(Rows on finding words and elements)
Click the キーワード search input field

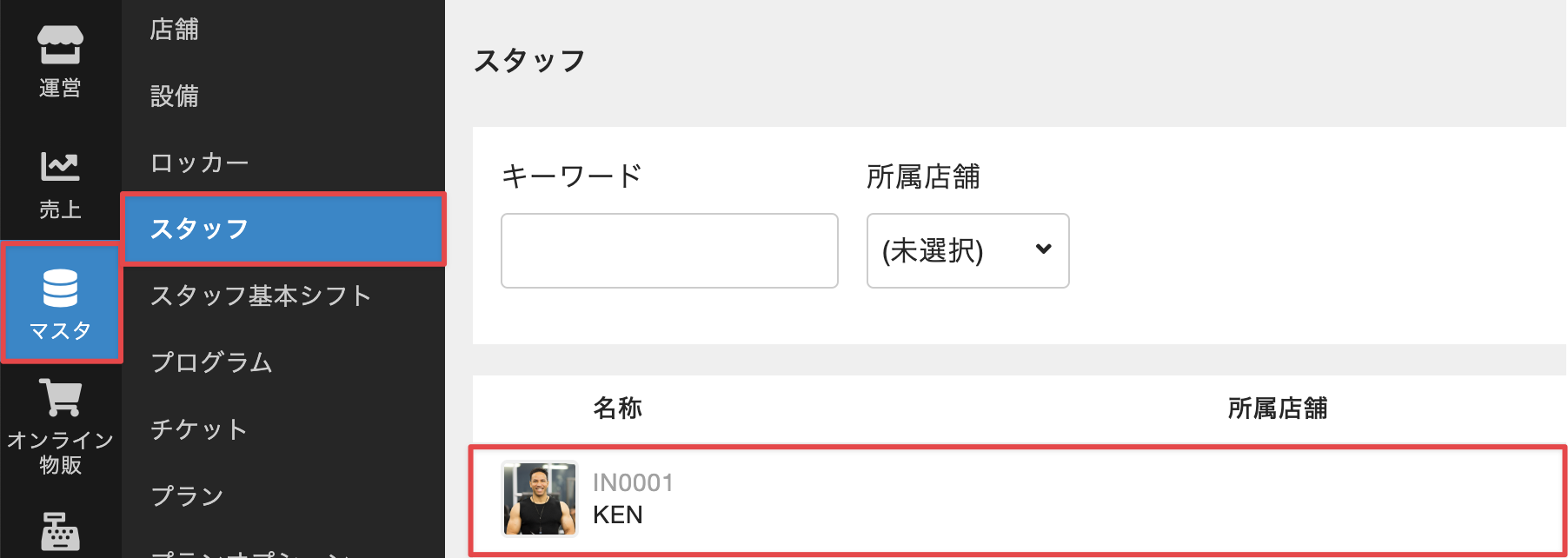669,250
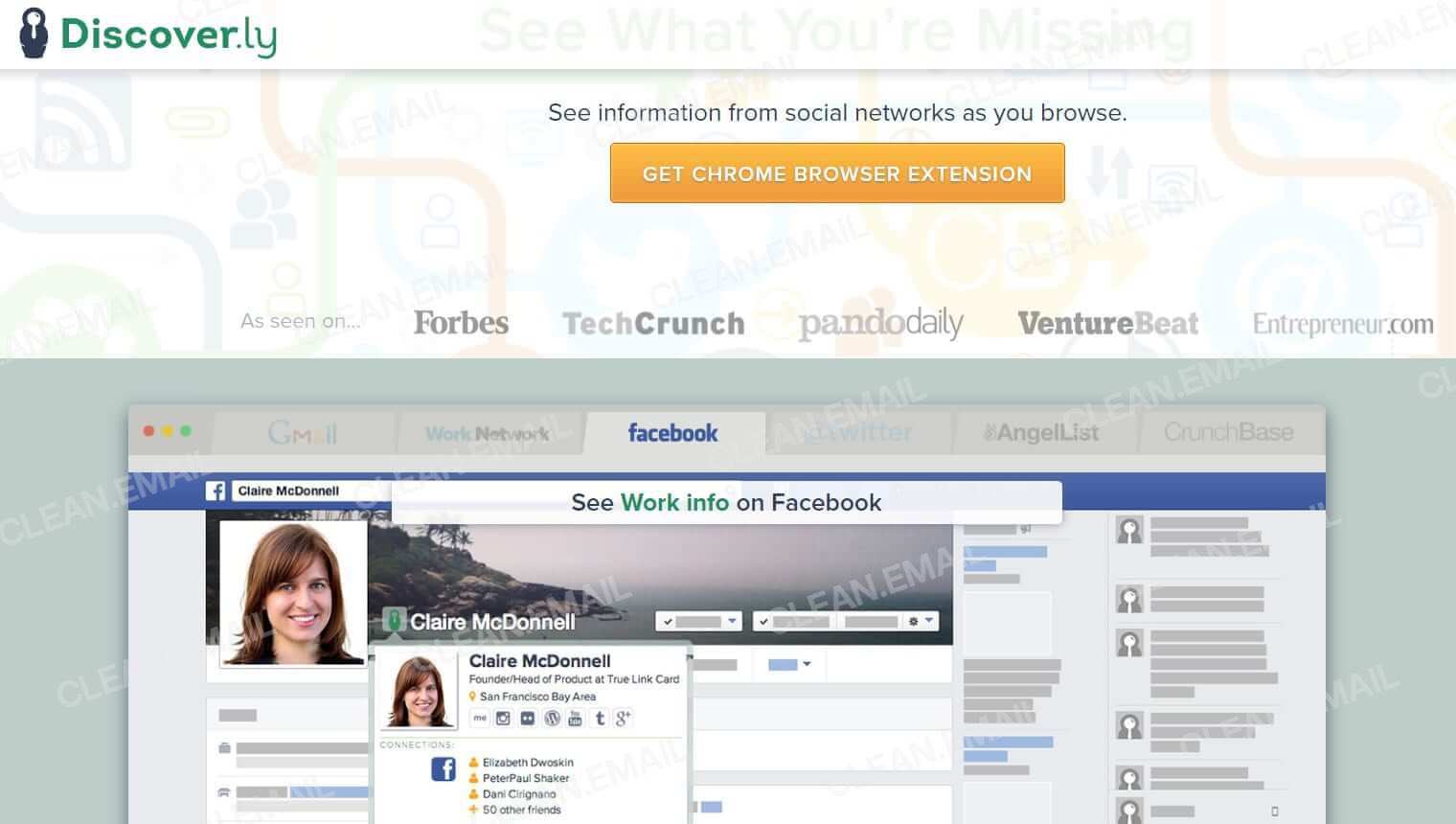The image size is (1456, 824).
Task: Open the YouTube icon in profile card
Action: [x=575, y=718]
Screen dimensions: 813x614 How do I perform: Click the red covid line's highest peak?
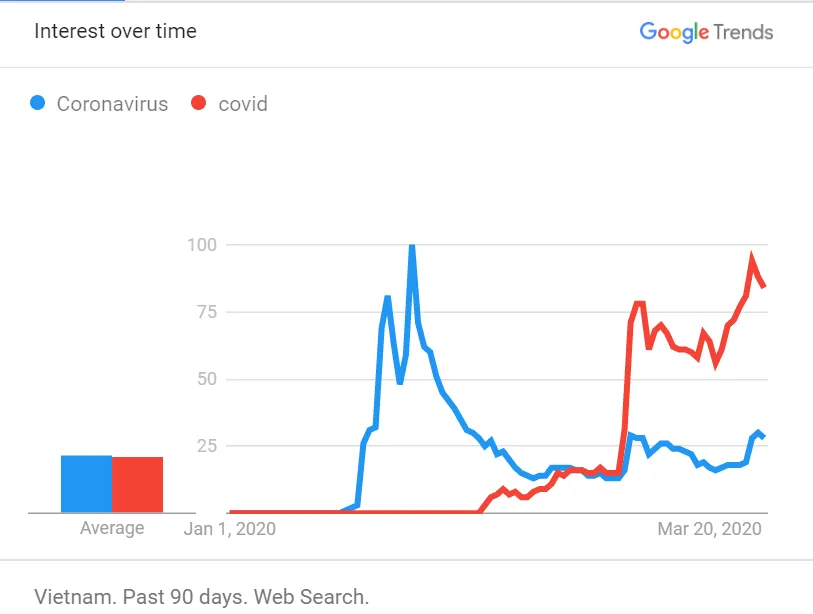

YOUR TASK: Return each of the rows above word for word, omitting the pictures.

REPLY:
Click the キーワード search input field

669,250
The image size is (1456, 824).
Task: Open the YouTube icon in profile card
Action: [x=575, y=718]
Screen dimensions: 813x614 How do I perform: Click the red covid line's highest peak?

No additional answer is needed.